La réalité, c’est que les États-Unis sont désormais entrés en campagne pour l’élection présidentielle de novembre 2020. Dans quelques mois, auront lieu les premières primaires, dont celle symbolique de l’Iowa. Donald Trump sera le candidat des républicains et toute la question est de savoir qui sera son adversaire démocrate. En pratiquant l’outrance et en répétant à l’envi ses provocations ordurières, le président vise deux objectifs. Le premier est de resserrer les rangs de sa base électorale. Scandale après scandale, cette dernière ne perd pas en importance. Certes, les républicains ont perdu les élections de mi-mandat mais les sondages montrent que Trump peut compter sur un électorat solide.

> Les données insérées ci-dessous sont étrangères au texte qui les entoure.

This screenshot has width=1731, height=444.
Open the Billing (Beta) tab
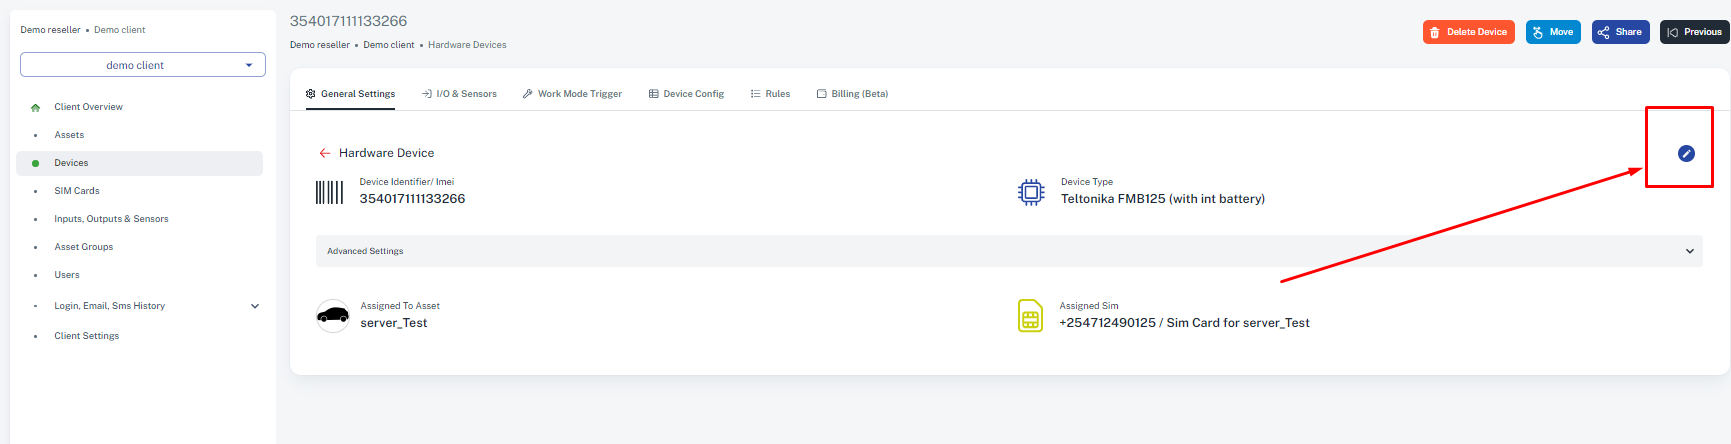tap(852, 94)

Un électorat, il faut le dire, qui partage en grande partie ses idées. Il n’y a pas que les questions sociales qui fondent la popularité de Trump. Son opposition au libre-échange, ses diatribes contre les délocalisations, ses sorties contre la fuite des emplois, tout cela a bien sûr son effet. Mais il ne faut pas s’aveugler. Les insultes et les mises en causes dirigées contre l’islam, l’immigration, les minorités ethniques et les femmes sont une réalité de même que son indulgence à l’égard de l’antisémitisme. Ces thèmes incendiaires sont autant de points de rassemblement et de convergence avec son électorat. Au passage, concernant l’antisémitisme, on notera la position à géométrie variable du président américain : indulgence à l’égard de celui, réel, qui prospère dans son camp et mise en cause intransigeante à l’égard de celui, supposé, qui existerait chez les démocrates, notamment chez celles et ceux qui s’opposent à la politique d’Israël…

L’autre objectif de Trump est de semer la pagaille au sein des candidats démocrates à l’investiture. Avec ses déclarations tapageuses – il y en aura d’autres dans les prochains jours et mois -, il les oblige à suivre son tempo, à se déterminer par rapport à lui et à se retrouver dans une situation où il leur sera bien difficile de faire entendre leurs propositions. Le président a bien compris l’avantage d’une telle situation qui flatte son narcissisme démesuré. Les uns et les autres sont obligés de parler de lui, de se référer à lui. La question est simple : peuvent-ils l’ignorer ? Et si oui, comment peuvent-ils y arriver ?

Finalement, l’Amérique paie bien cher l’élection de Barack Obama en 2008. Terminé l’idée d’un pays entré dans l’ère « post-raciale ». On réalise depuis 2016 qu’une grande partie de l’Amérique profonde n’a jamais admis de voir un Noir à la Maison-Blanche. Et avec Trump, elle trouve l’occasion de donner libre cours à des pulsions qui, jusque-là, étaient contenues ou interdites d’expression. Si le président se permet d’être ouvertement raciste pourquoi les citoyens ne le seraient-ils pas ? L’Amérique est entrée dans une période délicate et il sera intéressant de voir si elle possède les ressorts pour échapper à la catastrophe vers laquelle l’entraîne un homme aussi inconséquent que détestable.